§ SUPPLIED DATA:
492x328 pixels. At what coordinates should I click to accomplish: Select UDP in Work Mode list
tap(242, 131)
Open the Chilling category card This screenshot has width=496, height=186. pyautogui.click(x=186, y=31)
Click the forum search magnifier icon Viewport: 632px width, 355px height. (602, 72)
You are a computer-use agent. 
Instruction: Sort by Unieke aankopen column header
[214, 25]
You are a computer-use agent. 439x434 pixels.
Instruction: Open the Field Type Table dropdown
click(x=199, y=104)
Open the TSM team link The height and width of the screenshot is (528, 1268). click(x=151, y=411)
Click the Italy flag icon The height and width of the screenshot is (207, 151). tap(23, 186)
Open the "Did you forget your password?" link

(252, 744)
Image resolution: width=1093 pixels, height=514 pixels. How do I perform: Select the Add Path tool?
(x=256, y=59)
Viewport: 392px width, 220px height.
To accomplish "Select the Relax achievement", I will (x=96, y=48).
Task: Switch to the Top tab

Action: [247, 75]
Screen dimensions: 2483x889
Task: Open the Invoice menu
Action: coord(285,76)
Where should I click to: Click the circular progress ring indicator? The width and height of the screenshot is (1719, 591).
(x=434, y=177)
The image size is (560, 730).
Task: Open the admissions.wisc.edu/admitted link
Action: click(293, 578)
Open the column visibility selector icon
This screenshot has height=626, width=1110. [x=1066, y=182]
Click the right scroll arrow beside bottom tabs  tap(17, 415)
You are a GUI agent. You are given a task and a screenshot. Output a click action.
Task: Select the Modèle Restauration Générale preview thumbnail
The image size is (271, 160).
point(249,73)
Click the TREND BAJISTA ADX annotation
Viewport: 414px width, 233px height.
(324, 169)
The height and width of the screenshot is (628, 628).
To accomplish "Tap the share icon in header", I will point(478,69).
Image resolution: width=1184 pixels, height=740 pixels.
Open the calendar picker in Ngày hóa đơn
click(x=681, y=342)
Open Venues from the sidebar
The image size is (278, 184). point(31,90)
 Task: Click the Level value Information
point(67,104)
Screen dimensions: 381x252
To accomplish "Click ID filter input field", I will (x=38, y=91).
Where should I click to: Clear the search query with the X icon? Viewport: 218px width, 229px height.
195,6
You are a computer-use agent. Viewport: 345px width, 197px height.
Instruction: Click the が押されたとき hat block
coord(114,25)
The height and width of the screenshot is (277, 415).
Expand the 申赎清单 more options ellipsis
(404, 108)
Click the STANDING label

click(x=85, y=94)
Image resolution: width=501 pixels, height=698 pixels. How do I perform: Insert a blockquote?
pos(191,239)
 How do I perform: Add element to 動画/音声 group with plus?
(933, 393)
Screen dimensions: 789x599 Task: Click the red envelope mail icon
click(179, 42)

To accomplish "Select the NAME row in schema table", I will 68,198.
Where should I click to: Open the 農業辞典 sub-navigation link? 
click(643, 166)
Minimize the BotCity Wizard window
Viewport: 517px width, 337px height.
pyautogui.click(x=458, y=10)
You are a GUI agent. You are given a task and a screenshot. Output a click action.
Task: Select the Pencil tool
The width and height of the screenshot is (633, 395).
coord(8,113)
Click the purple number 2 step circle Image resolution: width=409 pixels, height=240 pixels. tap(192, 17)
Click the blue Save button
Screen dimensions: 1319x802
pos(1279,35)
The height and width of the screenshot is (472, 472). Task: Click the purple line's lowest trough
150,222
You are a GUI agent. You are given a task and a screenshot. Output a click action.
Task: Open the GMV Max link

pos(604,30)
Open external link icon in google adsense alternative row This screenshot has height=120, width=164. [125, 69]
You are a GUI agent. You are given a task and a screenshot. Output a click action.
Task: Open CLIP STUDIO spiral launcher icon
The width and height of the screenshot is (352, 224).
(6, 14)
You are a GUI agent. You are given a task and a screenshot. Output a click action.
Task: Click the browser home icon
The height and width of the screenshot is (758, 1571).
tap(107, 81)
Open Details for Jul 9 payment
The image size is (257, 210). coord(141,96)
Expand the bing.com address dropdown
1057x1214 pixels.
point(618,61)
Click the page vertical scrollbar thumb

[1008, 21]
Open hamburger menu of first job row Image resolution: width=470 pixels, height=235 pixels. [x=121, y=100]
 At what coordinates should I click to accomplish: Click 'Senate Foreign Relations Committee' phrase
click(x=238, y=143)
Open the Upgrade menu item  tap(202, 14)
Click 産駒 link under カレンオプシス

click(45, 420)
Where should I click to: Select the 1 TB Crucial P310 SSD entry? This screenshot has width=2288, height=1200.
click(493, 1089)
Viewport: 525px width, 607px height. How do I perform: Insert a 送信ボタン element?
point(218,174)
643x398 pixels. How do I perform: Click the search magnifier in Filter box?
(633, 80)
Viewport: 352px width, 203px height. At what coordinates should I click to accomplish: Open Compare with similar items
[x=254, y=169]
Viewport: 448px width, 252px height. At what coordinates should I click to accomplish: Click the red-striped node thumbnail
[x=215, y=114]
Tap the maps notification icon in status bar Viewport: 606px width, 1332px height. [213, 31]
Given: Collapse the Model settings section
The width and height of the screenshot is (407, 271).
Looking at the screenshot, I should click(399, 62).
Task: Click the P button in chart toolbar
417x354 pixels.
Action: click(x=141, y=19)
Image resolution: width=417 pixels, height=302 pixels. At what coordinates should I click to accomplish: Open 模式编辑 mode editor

§ WHAT THE TASK REQUIRES: In full, transcribe each entry of the material exactly.

§ ANSWER SPACE:
492x328 pixels. At what coordinates should I click to accomplish: Select UDP in Work Mode list
tap(242, 131)
Open the Chilling category card This screenshot has width=496, height=186. pyautogui.click(x=186, y=31)
Click the forum search magnifier icon Viewport: 632px width, 355px height. (602, 72)
You are a computer-use agent. 
Instruction: Sort by Unieke aankopen column header
[214, 25]
You are a computer-use agent. 439x434 pixels.
Instruction: Open the Field Type Table dropdown
click(x=199, y=104)
Open the TSM team link The height and width of the screenshot is (528, 1268). click(x=151, y=411)
Click the Italy flag icon The height and width of the screenshot is (207, 151). tap(23, 186)
Open the "Did you forget your password?" link

(252, 744)
Image resolution: width=1093 pixels, height=514 pixels. How do I perform: Select the Add Path tool?
(x=256, y=59)
Viewport: 392px width, 220px height.
To accomplish "Select the Relax achievement", I will (x=96, y=48).
Task: Switch to the Top tab

Action: [247, 75]
Screen dimensions: 2483x889
Task: Open the Invoice menu
Action: coord(285,76)
Where should I click to: Click the circular progress ring indicator? The width and height of the screenshot is (1719, 591).
(x=434, y=177)
The image size is (560, 730).
Task: Open the admissions.wisc.edu/admitted link
Action: click(293, 578)
Open the column visibility selector icon
This screenshot has height=626, width=1110. [x=1066, y=182]
Click the right scroll arrow beside bottom tabs  tap(17, 415)
You are a GUI agent. You are given a task and a screenshot. Output a click action.
Task: Select the Modèle Restauration Générale preview thumbnail
The image size is (271, 160).
point(249,73)
Click the TREND BAJISTA ADX annotation
Viewport: 414px width, 233px height.
(324, 169)
The height and width of the screenshot is (628, 628).
To accomplish "Tap the share icon in header", I will point(478,69).
Image resolution: width=1184 pixels, height=740 pixels.
Open the calendar picker in Ngày hóa đơn
click(x=681, y=342)
Open Venues from the sidebar
The image size is (278, 184). point(31,90)
 Task: Click the Level value Information
point(67,104)
Screen dimensions: 381x252
To accomplish "Click ID filter input field", I will (x=38, y=91).
Where should I click to: Clear the search query with the X icon? Viewport: 218px width, 229px height.
195,6
You are a computer-use agent. Viewport: 345px width, 197px height.
Instruction: Click the が押されたとき hat block
coord(114,25)
The height and width of the screenshot is (277, 415).
Expand the 申赎清单 more options ellipsis
(404, 108)
Click the STANDING label

click(x=85, y=94)
Image resolution: width=501 pixels, height=698 pixels. How do I perform: Insert a blockquote?
pos(191,239)
 How do I perform: Add element to 動画/音声 group with plus?
(933, 393)
Screen dimensions: 789x599 Task: Click the red envelope mail icon
click(179, 42)

To accomplish "Select the NAME row in schema table", I will 68,198.
Where should I click to: Open the 農業辞典 sub-navigation link? 
click(643, 166)
Minimize the BotCity Wizard window
Viewport: 517px width, 337px height.
pyautogui.click(x=458, y=10)
You are a GUI agent. You are given a task and a screenshot. Output a click action.
Task: Select the Pencil tool
The width and height of the screenshot is (633, 395).
coord(8,113)
Click the purple number 2 step circle Image resolution: width=409 pixels, height=240 pixels. tap(192, 17)
Click the blue Save button
Screen dimensions: 1319x802
pos(1279,35)
The height and width of the screenshot is (472, 472). Task: Click the purple line's lowest trough
150,222
You are a GUI agent. You are given a task and a screenshot. Output a click action.
Task: Open the GMV Max link

pos(604,30)
Open external link icon in google adsense alternative row This screenshot has height=120, width=164. [125, 69]
You are a GUI agent. You are given a task and a screenshot. Output a click action.
Task: Open CLIP STUDIO spiral launcher icon
The width and height of the screenshot is (352, 224).
(6, 14)
You are a GUI agent. You are given a task and a screenshot. Output a click action.
Task: Click the browser home icon
The height and width of the screenshot is (758, 1571).
tap(107, 81)
Open Details for Jul 9 payment
The image size is (257, 210). coord(141,96)
Expand the bing.com address dropdown
1057x1214 pixels.
point(618,61)
Click the page vertical scrollbar thumb

[1008, 21]
Open hamburger menu of first job row Image resolution: width=470 pixels, height=235 pixels. [x=121, y=100]
 At what coordinates should I click to accomplish: Click 'Senate Foreign Relations Committee' phrase
click(x=238, y=143)
Open the Upgrade menu item  tap(202, 14)
Click 産駒 link under カレンオプシス

click(45, 420)
Where should I click to: Select the 1 TB Crucial P310 SSD entry? This screenshot has width=2288, height=1200.
click(493, 1089)
Viewport: 525px width, 607px height. How do I perform: Insert a 送信ボタン element?
point(218,174)
643x398 pixels. How do I perform: Click the search magnifier in Filter box?
(633, 80)
Viewport: 352px width, 203px height. At what coordinates should I click to accomplish: Open Compare with similar items
[x=254, y=169]
Viewport: 448px width, 252px height. At what coordinates should I click to accomplish: Click the red-striped node thumbnail
[x=215, y=114]
Tap the maps notification icon in status bar Viewport: 606px width, 1332px height. [213, 31]
Given: Collapse the Model settings section
The width and height of the screenshot is (407, 271).
Looking at the screenshot, I should click(399, 62).
Task: Click the P button in chart toolbar
417x354 pixels.
Action: click(x=141, y=19)
Image resolution: width=417 pixels, height=302 pixels. At what coordinates should I click to accomplish: Open 模式编辑 mode editor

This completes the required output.